Hintergrund

Für die Fussball-WM 2022 stampft Katar Stadien, Hotels, Flughäfen, Strassen, U-Bahnen und andere Infrastrukturbauten aus dem Boden. Zehntausende Arbeiter, vor allem aus Nepal, Indien, Bangladesch und den Philippinen, haben jahrelang unter sklavenähnlichen Bedingungen in der Wüste geschuftet. Über 1‘400 Arbeiter sind auf den katarischen Baustellen seit der WM-Vergabe gestorben.
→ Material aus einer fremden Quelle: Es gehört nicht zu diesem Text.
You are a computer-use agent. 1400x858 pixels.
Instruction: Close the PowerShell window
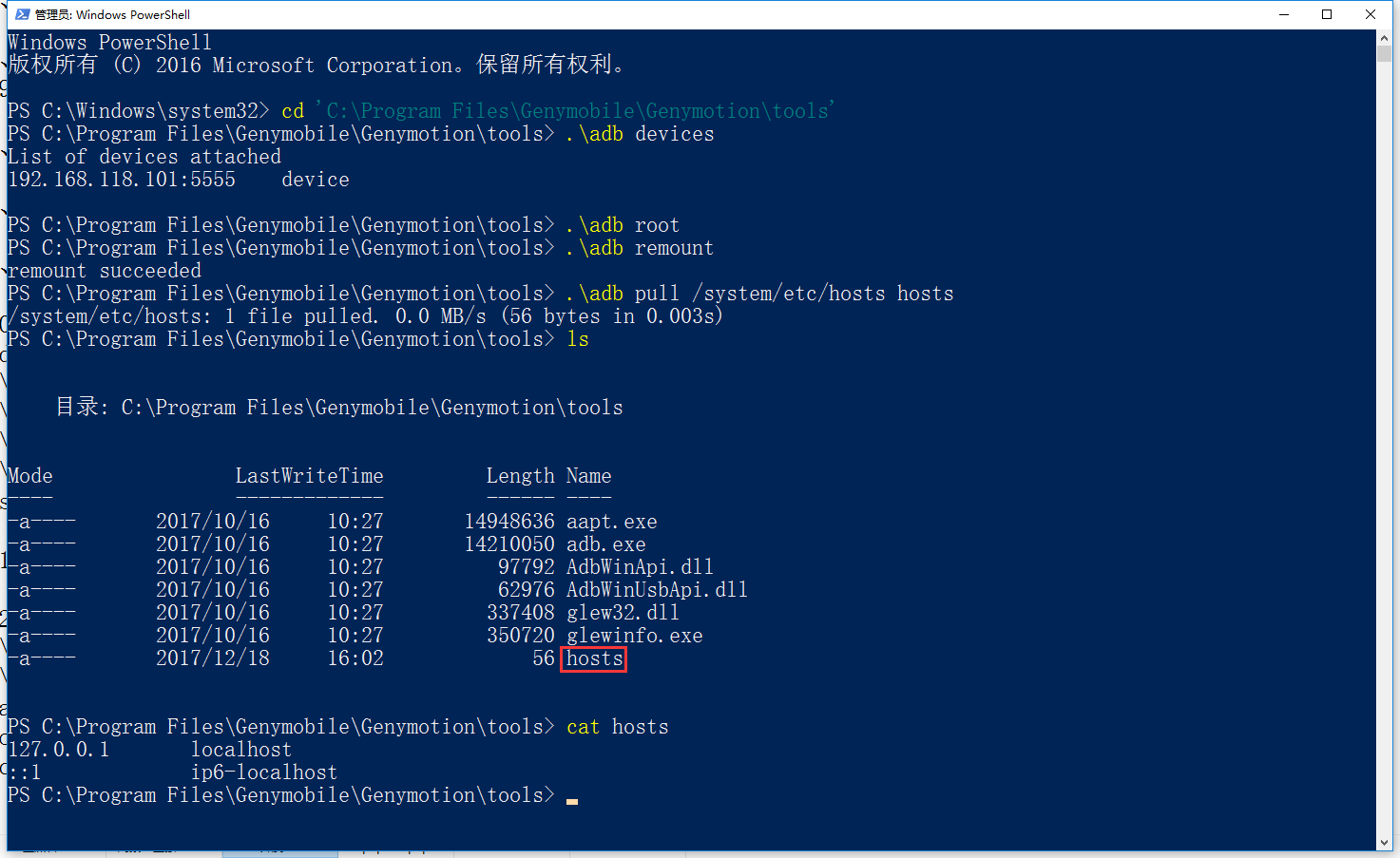coord(1371,14)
Protest der Gewerkschaften hat gewirkt

Die Gewerkschaften der Bau- und Holzarbeiter Internationale (BHI), der auch die Unia angehört, fordern seit langem die Respektierung der Menschenrechte und faire Arbeitsbedingungen für die Bauarbeiter. Im Herbst 2016 willigten die katarischen Behörden ein, dass künftig Arbeitsinspekteur/innen die Stadion-Baustellen besuchen dürfen. Ende 2017 kündigten sie an, dass das Kafala-System (das die Arbeiter in extremer Abhängigkeit vom Arbeitgeber hielt) abgeschafft wird und künftig Arbeitnehmervertretungen zugelassen werden.

FIFA bekennt sich zu Verantwortung

Auch die FIFA hat unter dem Druck der Gewerkschaften eingelenkt. Die OECD-Richtlinien zum Schutz der Arbeitnehmenden werden künftig ein Kriterium bei der WM-Vergabe sein. Dazu wurde ein eigener Artikel in die FIFA-Statuten integriert.

Unia wird auf Umsetzung achten

Katar und die FIFA sind jetzt gefordert, ihre Zusagen umzusetzen. Die Unia wird die Situation weiter genau verfolgen und sich im Rahmen der BHI-Aktivitäten für die Rechte der Arbeitsmigranten in Katar einsetzen.